I think I'm a freak.
Ellie has a cold and a runny nose but even with that is sleeping pretty well. Of course now that I write this the mokas are going to come all the way from Jacqui's house in Australia to mine to mess that up. And maybe I don't mind so much. She was up last night, but for the past month she has been sleeping through most nights.
That's pretty good right, after 6 years of interrupted sleep?
But...
It freaks me out when she sleeps so well. I wake up in a cold sweat thinking she has died. I go in her room and in my head see her cold and blue as my heart goes tachycardic. It's not a conscious thing. I want her to sleep - god do I ever want her to sleep through the night every night for the rest of her life and mine with all my tired sleep deprived heart. The sleep of children is precious, warm and peaceful as their brain develops and their bodies grow and they dream their dreams. And Ellie has taken a stretch over the last month - a couple of centimeters that make a difference in how her clothes fit. And she is cognitively coming along great due to all this sleep.
But, when it comes to sleep, I can't help but remember other kids I have read about that didn't wake after a nap or a night and my nervous system can't forget the first two years of Ellie's life where she slept beside us in her Arms Reach. When, if I heard her breathing catch, she was choking on secretions, or her body was so relaxed in sleep her tongue would slide back and block her airway and then later after she turned four, seizure. Always around sleep all the badness, and scariness of death, reaching out to snatch her away from us, me and Dave swatting it back with a small blue bulb suction or diastat and 911 or repositioning and a gentle pound on the back to stop the choking and help her produce a cough. Constant visits to the ER. Fear of her dying.

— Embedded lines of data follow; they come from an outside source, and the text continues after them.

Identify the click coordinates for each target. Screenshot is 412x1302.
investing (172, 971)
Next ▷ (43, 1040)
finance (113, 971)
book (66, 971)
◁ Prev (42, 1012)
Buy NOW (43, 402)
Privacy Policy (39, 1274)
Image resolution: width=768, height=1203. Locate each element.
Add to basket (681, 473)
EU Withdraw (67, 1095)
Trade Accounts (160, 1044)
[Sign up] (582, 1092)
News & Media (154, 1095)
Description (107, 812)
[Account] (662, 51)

Maybe that's why it's hard to trust this sleep through the night. I don't trust it. It scares the crap out of me. I thought about putting her back in the room with us, but she is such a light sleeper and we are tossers and turners and snorers who will wake her up. Which is why she has been in her own room, own bed for a few years now, tyranny of the monitor and all it's sounds or no.
Still, there are many times when I hear her stuffy nosed breathing and go in and make sure. Or the nights when I don't hear anything on the monitor, nights when she is not stuffed up her breathing is so still it's hard to see her chest rise and fall. I gently put my hand on hers, fearing hers will be cold, and of course it's not, it's warm, the way kids are little furnaces when they sleep. Then I just wait till I am able to hear her catch a breath feeling self conscious that is she wakes and catches me listening so close it will disturb her. Once I do hear her breathing I go back to bed with this heavy feeling of guilt like I should just sit in the chair by her bed for the night, just in case.
I think I have post-traumatic stress syndrome.
Will I ever trust sleep again?
3 comments:
Oh, this made me cry. I've been through what you've been through, especially the first couple of years of Max's life. I was so scared he would have a seizure again (he had them at birth) or stop breathing. Then, at 2, he had a horrible seizure that we caught only because he was sleeping with us. He's on medication now, so I don't worry about him as much. Oh, and he's still sleeping with me (I did a whole post on the family bed once). I think, when you have a kid with special needs, there really is such post-traumatic stress syndrome to deal with, you are not wrong. We've been through the worst trauma of our lives. Anyway, Ellie sleeping by herself is still a new thing, I think it just takes adjusting to, give yourself time.
I do understand how you feel. Our little preemie daughter was stolen away quite unexpectedly from us in the middle of the night, and after our youngest came home, for months I would wake up at the exact minute the call came from the hospital nursing supervisor, heart pounding, I couldn't even let him sleep in his own crib for months --- he slept in my arms, and I woke up over and over again to make sure he was still breathing.
I did get treatment for PTSD. My husband still wakes up and checks on both kids.
sarai
You know, the Gods of No Sleep have been a bit nasty to us over the years. What I thought was particularly cruel is how Moo has only ever had a seizure when he has been sleeping.
I'm with you Kathryn, I'm can't trust sleep and on those nights it gets too much, either there is 3 in our bed or I'm camping in Moo's bed with him.